To my mind there are only two possible ways to explain the location of the colours that border the two ends of the spectrum seen in the subjective prismatic experiments. One way is that apparently unlikely possibility for two opposing directions of refraction in prisms. The other is the much more likely possibility that the prism lifts into the observer's view the spectrum that is otherwise embedded in the spatial dimension which is essentially invisible to the human eye. My money, of course, is all laid on this second possibility, even though there seems to be some pretty compelling evidence for the first one as well. I'm referring here to that slightly modified Newtonian experiment with the red and blue lines which we conducted on the previous page. That experiment, as I was saying, was one of the first Newton performed in his early years of prismatic investigation. Many years later he repeated that experiment in a slightly modified manner, and that became the first prismatic experiment in Opticks. This experiment, which we shall replicate next (with a little modification) has been widely regarded as conclusive proof that the colour blue is refracted at a greater degree than the colour red in a prism--even though, as I mentioned, the two colours were evidently 'bending' in opposite directions.

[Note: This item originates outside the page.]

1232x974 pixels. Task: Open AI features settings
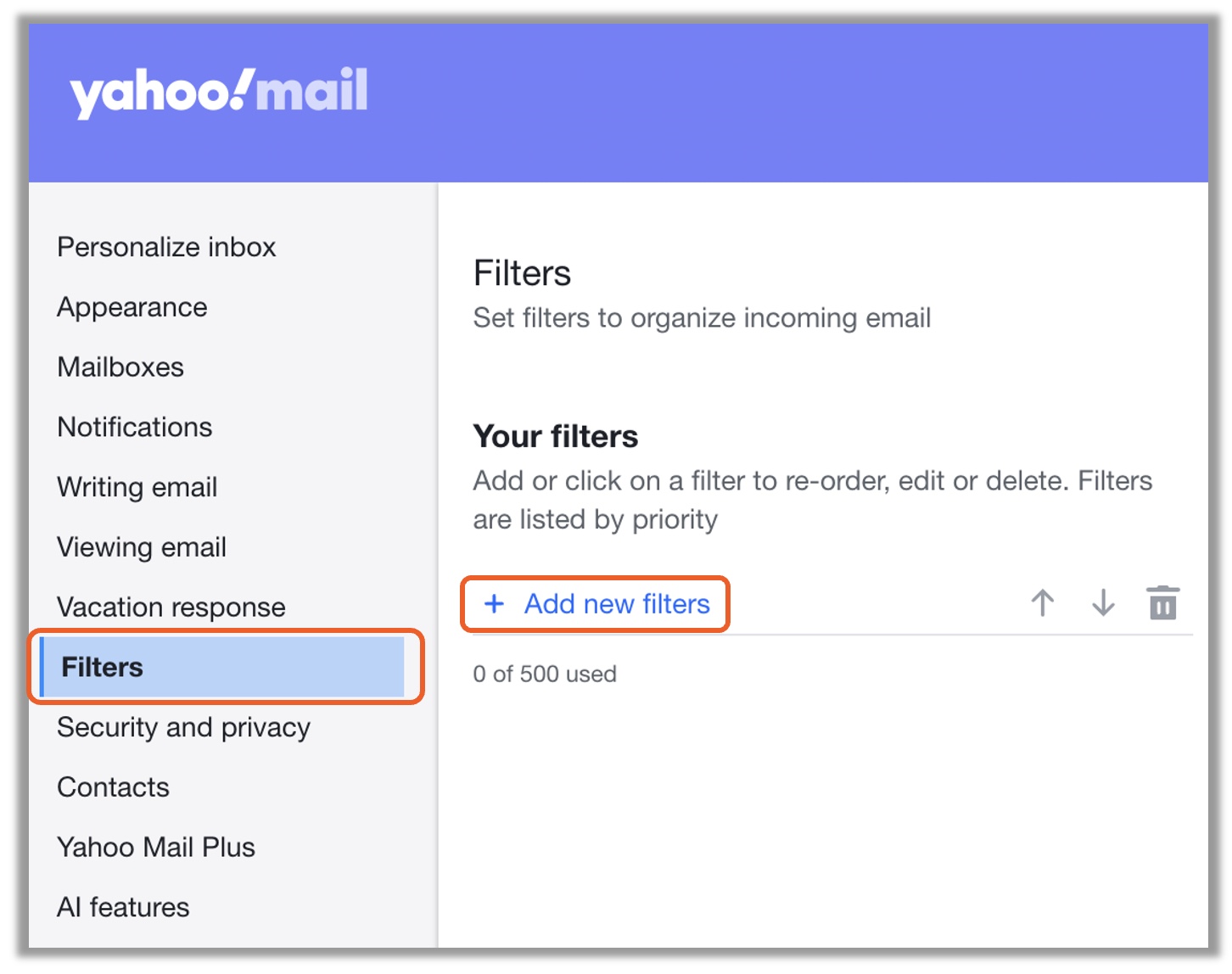click(124, 907)
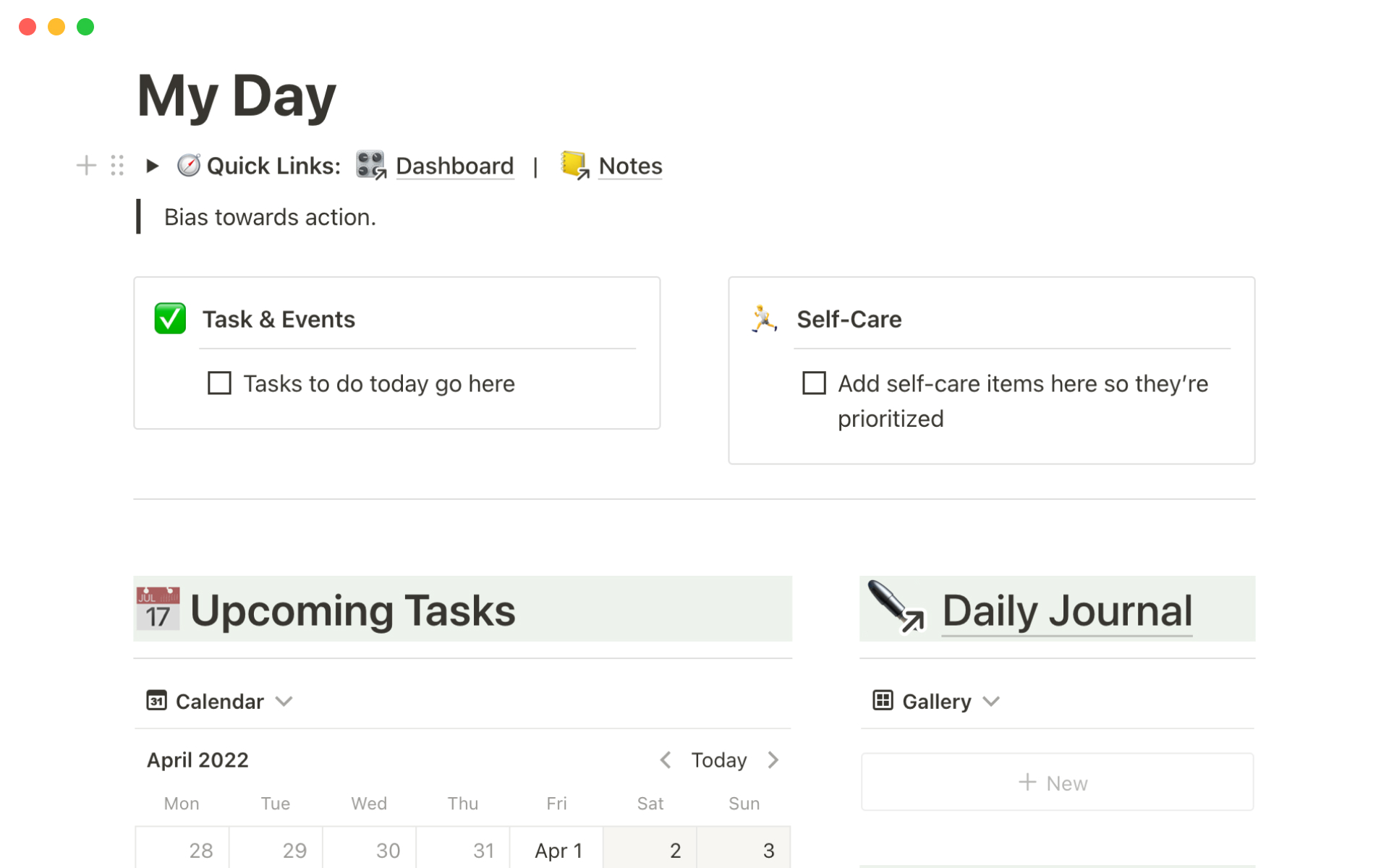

Indeed, that so appears to be the case seems even more so in the modified version of the experiment presented in Opticks. You can verify that what I am saying is virtually true by looking through your prism (vertex left, as before) at the picture below.
(I have left this observation to be yours alone--meaning that, unlike in the previous cases, there is no illustration of what the observer will see through his prism.) But even though the two squares in the picture above appear, when looked at through a prism, to have indeed been refracted in opposite directions, I can show you that that is not the case. To do that I will ask you to look through your prism (same orientation and distance) at the picture shown below.
(Again, I left the drawing above without a "what is seen through the prism" accompanying counterpart.) It should be quite obvious now (for anyone who's looked through a prism at the picture above and thought a little) that no colours are in fact refracted in different directions. Indeed, it should also become obvious at this point that the reason for the apparent refraction in opposite directions of blue and red was a visual artifact created by a combination of the images of the objects (the red and blue squares, above) with their respective spectra.
But there is one even more important thing that should become obvious--with a little more thinking. That is that, unlike in the conventional theory (in which the Newtonian rational framework of differential refraction of the spectral colours cannot satisfactorily explain a subjective prismatic observation of blue and red objects, like in the experiments we've discussed), in the case of my understanding (in which the rational framework is that of the visual accessibility offered by the prism of the third dimension, along which the spectral colours are distributed in a precise order) the observations of the same experiments are fully accounted for. To get a visual perspective of what I mean have another look through your prism, first at the picture from the Newtonian experiment with red and blue squares (which I outlined in green), and then at the respective squares in the drawing above.
Let me now outline for you, point by point, the essential aspects of my understanding.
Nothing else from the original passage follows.